So if you grind the wheat to almost flour, what happens if you just used flour? I expect that the reply will be horrible stuck mashes but what’s the difference? Rice hulls would be an automatic but I use them whenever I’m using what regardless, just a handful for insurance mostly.
You could use whole wheat flour, or you’d be missing the bran and the germ and whatever they contribute. Make sure it is unbleached and not bromated. Try it out and let us know :)
Graham Sanders of Craftbrewer Radio fame is a big proponent of using wheat flour in beers. I don’t think he’s still podcasting, but you should be able to find some of them here:
http://www.podcastdirectory.com/podcasts/1373
If I remember right, he just subbed it right in for the wheat and didn’t worry about it.
Unfortunately that is not universally so, it actually depends upon the type of wheat. I did some research many moons ago when I was on a Belgian Wit making kick and found it varies so widely it’s best to gelatinize the wheat before mashing to be sure. I’m sure I’ve posted some of the documentation somewhere on the AHA forum, ahh yes
http://www.homebrewersassociation.org/forum/index.php?topic=8193.15
Another potential issue is gelatinization temps are measured with flour in a lab and most of the time in our world we are talking about cracked wheat.

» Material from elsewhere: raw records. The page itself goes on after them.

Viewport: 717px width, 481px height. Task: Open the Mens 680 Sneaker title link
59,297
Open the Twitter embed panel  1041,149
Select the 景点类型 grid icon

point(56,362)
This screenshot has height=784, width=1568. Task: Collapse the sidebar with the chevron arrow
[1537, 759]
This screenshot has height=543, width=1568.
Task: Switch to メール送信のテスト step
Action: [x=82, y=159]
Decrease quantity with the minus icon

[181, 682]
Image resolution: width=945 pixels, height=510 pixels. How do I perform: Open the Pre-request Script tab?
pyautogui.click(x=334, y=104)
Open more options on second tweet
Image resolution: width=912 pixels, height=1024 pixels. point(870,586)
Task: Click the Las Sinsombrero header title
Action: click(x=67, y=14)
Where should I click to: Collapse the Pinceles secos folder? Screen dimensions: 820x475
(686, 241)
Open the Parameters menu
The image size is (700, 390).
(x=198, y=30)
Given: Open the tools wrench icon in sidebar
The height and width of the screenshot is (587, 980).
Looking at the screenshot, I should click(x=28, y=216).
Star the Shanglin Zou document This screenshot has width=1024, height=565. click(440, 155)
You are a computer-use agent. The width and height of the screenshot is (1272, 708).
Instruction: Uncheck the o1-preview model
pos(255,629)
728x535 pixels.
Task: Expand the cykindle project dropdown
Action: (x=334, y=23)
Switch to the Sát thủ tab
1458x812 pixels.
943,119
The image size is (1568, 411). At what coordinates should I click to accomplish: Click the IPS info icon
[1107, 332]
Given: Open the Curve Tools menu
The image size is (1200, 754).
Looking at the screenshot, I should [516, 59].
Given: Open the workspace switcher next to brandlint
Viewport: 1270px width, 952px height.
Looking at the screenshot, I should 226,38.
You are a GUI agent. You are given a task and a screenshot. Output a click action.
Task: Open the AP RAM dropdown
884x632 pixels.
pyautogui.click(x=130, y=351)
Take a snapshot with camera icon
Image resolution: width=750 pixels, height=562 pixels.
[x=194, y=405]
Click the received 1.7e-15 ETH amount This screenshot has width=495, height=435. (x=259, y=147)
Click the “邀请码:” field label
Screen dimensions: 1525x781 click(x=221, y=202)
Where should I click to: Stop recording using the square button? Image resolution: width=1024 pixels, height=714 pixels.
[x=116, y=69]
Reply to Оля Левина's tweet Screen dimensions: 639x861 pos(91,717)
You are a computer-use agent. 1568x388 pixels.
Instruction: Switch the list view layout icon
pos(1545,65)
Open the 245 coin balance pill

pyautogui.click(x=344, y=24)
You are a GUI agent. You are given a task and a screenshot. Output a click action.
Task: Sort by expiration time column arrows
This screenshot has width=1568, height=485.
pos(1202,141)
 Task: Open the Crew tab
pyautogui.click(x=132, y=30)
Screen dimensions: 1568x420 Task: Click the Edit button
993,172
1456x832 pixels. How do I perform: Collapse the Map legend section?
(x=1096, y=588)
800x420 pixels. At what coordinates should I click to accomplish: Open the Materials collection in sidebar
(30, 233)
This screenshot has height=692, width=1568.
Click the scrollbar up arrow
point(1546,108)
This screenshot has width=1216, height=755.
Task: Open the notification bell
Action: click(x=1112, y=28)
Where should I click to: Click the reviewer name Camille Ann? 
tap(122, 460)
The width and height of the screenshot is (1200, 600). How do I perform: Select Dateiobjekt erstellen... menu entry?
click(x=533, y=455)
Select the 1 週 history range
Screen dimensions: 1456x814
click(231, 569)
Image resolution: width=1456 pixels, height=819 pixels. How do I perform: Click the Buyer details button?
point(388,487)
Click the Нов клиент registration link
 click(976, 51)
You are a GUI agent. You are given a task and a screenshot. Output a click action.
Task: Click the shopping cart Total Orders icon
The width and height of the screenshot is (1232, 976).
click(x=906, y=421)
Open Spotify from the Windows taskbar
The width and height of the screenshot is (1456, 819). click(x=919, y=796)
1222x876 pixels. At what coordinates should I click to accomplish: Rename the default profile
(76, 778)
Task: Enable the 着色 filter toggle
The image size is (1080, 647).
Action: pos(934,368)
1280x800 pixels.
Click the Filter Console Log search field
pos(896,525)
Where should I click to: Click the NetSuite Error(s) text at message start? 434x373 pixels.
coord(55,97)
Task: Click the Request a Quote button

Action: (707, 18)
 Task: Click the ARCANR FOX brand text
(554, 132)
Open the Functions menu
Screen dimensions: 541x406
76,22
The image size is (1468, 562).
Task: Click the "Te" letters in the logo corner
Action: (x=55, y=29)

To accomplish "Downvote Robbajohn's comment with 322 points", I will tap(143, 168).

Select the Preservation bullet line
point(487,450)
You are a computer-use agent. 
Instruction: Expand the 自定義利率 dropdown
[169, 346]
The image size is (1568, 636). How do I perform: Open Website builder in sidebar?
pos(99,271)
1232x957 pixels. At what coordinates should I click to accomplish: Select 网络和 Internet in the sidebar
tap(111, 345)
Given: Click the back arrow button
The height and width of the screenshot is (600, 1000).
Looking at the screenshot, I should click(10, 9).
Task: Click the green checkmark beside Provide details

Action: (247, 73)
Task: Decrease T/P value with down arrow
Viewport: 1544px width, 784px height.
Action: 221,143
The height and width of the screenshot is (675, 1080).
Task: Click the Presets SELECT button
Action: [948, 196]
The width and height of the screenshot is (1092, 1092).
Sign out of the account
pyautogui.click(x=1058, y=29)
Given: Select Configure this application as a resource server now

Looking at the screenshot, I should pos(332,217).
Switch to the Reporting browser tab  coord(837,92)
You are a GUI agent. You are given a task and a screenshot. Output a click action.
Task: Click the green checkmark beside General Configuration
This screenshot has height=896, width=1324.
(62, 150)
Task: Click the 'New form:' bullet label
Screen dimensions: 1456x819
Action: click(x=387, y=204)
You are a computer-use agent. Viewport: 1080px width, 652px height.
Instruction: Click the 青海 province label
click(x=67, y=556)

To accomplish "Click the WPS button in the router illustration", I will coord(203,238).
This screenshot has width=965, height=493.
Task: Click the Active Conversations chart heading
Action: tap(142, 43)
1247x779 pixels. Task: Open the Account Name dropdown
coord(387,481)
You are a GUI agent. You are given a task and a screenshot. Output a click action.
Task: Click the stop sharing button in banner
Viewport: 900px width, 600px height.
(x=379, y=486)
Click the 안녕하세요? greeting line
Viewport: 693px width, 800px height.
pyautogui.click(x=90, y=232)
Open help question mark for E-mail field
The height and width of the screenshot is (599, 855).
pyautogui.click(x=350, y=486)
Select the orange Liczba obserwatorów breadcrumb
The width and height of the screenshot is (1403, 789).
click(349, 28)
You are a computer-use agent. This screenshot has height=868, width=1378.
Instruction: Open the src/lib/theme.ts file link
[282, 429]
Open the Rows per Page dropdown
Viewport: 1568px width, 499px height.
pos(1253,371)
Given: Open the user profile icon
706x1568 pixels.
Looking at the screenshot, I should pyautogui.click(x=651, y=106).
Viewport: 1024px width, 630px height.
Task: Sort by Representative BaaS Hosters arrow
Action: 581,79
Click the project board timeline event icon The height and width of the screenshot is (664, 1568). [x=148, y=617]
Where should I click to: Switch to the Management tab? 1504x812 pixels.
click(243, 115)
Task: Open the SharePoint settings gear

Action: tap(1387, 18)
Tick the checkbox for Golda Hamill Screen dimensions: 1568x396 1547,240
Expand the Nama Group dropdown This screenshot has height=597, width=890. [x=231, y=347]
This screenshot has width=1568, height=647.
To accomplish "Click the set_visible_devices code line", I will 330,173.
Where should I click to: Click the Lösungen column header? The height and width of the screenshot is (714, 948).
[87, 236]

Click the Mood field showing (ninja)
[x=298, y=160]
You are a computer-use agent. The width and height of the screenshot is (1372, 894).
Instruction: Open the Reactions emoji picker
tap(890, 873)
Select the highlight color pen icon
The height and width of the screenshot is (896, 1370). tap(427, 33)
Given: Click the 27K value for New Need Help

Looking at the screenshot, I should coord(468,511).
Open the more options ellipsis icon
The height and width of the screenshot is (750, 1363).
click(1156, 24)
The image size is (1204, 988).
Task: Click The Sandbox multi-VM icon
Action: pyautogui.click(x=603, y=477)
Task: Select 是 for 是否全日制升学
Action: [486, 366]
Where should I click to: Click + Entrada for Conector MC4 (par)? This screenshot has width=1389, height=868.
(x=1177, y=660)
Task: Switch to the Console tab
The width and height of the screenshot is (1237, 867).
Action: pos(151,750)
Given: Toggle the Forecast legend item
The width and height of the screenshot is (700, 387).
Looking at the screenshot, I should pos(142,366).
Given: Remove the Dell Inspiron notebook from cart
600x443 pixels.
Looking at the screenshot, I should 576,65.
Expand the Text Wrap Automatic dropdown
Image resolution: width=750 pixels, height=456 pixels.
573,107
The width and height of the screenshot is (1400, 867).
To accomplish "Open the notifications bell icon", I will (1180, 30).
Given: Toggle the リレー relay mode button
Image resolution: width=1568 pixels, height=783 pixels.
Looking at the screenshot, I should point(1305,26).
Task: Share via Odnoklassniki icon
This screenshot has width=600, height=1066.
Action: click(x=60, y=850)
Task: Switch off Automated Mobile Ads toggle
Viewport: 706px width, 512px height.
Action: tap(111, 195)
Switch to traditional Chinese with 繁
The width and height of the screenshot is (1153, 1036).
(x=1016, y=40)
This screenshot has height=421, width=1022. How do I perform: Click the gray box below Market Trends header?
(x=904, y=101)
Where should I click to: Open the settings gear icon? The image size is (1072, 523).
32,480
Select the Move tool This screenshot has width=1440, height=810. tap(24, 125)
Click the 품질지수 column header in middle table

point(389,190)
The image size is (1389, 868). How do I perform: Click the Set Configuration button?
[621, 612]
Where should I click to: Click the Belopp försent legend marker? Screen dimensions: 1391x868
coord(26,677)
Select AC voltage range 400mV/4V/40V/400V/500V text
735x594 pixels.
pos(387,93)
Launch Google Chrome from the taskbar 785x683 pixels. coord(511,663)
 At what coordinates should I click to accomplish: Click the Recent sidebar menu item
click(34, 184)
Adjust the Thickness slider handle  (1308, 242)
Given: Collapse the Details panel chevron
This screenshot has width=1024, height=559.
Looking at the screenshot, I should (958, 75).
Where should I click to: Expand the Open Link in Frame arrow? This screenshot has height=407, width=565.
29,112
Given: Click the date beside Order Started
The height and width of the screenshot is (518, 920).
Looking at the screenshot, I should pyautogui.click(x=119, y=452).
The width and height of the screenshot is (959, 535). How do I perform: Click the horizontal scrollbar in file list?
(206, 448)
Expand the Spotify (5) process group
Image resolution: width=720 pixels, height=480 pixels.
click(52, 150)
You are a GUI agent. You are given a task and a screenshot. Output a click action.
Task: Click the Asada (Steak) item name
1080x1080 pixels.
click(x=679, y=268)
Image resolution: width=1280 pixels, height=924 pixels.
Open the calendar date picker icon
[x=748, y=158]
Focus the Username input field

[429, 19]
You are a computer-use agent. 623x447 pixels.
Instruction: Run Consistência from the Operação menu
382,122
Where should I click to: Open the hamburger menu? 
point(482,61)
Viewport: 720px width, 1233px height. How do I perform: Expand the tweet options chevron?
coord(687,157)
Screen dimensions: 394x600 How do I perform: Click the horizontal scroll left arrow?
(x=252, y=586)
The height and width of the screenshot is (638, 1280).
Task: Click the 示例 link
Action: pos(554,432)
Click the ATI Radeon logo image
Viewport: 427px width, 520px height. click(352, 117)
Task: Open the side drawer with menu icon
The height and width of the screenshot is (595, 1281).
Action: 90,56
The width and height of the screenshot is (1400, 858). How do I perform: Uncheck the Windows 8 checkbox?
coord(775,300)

Thanks for the link. Looks like some reading to do when I am done with the Landlord attempt.
One day I’ll go find all the sources I dug up about wheat starch gelatinization.
FWIW - Most of the homebrew literature says to just mash it and I believe that is incorrect since it doesn’t hold true for all wheat varieties.
So I was lucky back when I was on my Wit kick years back. ;D
In “Brewing With Wheat”, Stan H. talks about commercial examples and the mash schedules, which all turn out to be step mashes, and one or 2 were single infusion mashes. That would work for a commercial brewery if they had a known source that was going to gelantanize below mash temps. There is a chart on Kai’s page that shows temps for different grains, and I think this is from one of the German texts.
On the HBD Brews and Views, there was a discussion that said that grain starches will not all gelatanize even it boiled. They must be pressure cooked. That was news to me. Look for the Corn Meal thread.